- [What this task involves]: Put the lines of the entries below into a numbered list, skipping any blank lines. Leave the pictures out of your list.

- [Working data]:
•••

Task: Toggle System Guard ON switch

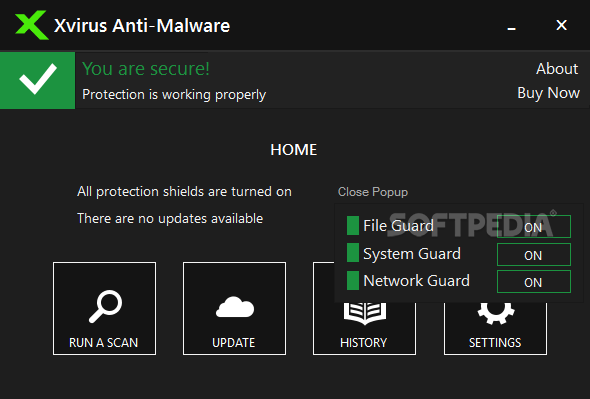Action: point(534,255)
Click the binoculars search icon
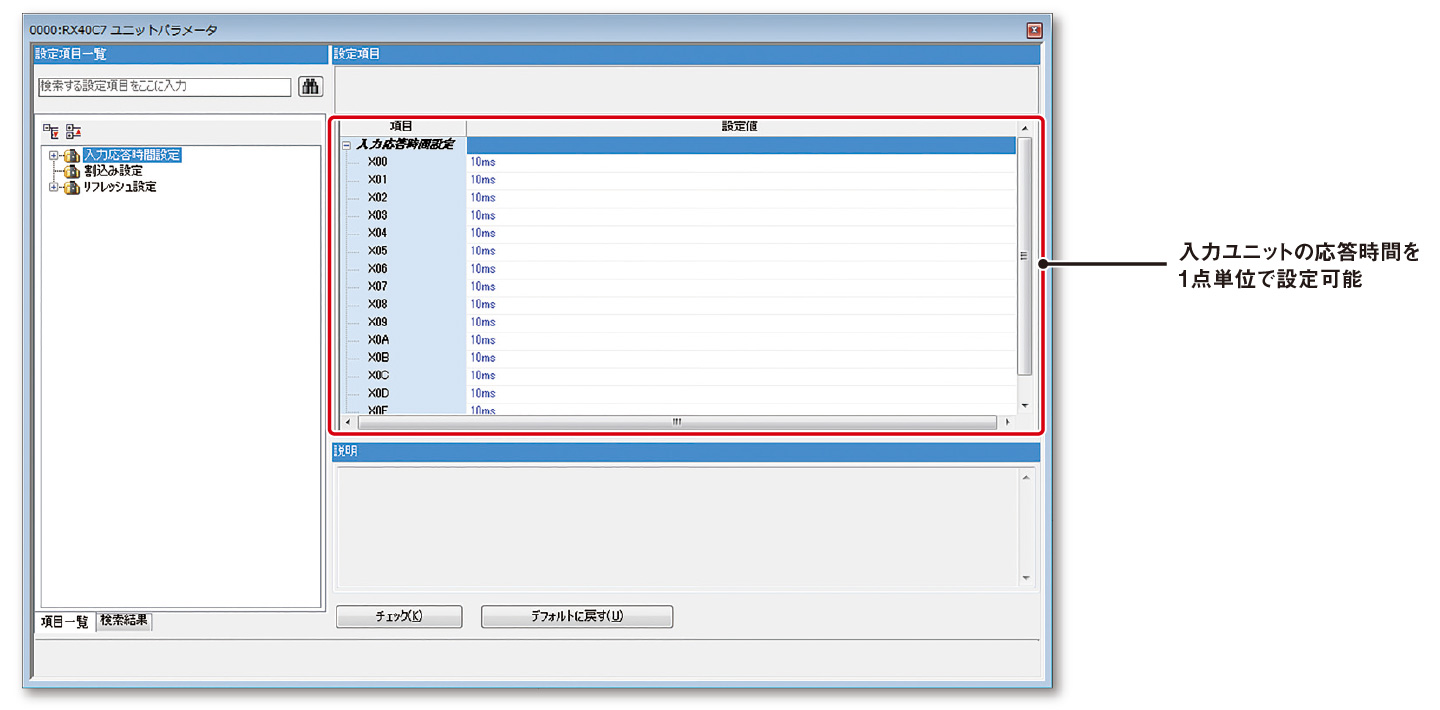This screenshot has width=1440, height=710. pyautogui.click(x=311, y=87)
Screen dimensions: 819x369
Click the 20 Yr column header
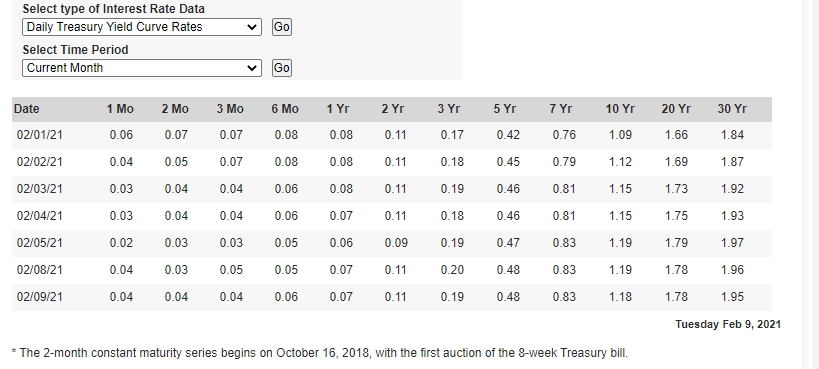tap(676, 109)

•••

- [Written response]:
1. Task: Toggle System Guard ON switch
2. Action: point(534,255)
3. Click the binoculars search icon
4. This screenshot has width=1440, height=710. pyautogui.click(x=311, y=87)
5. Screen dimensions: 819x369
6. Click the 20 Yr column header
7. tap(676, 109)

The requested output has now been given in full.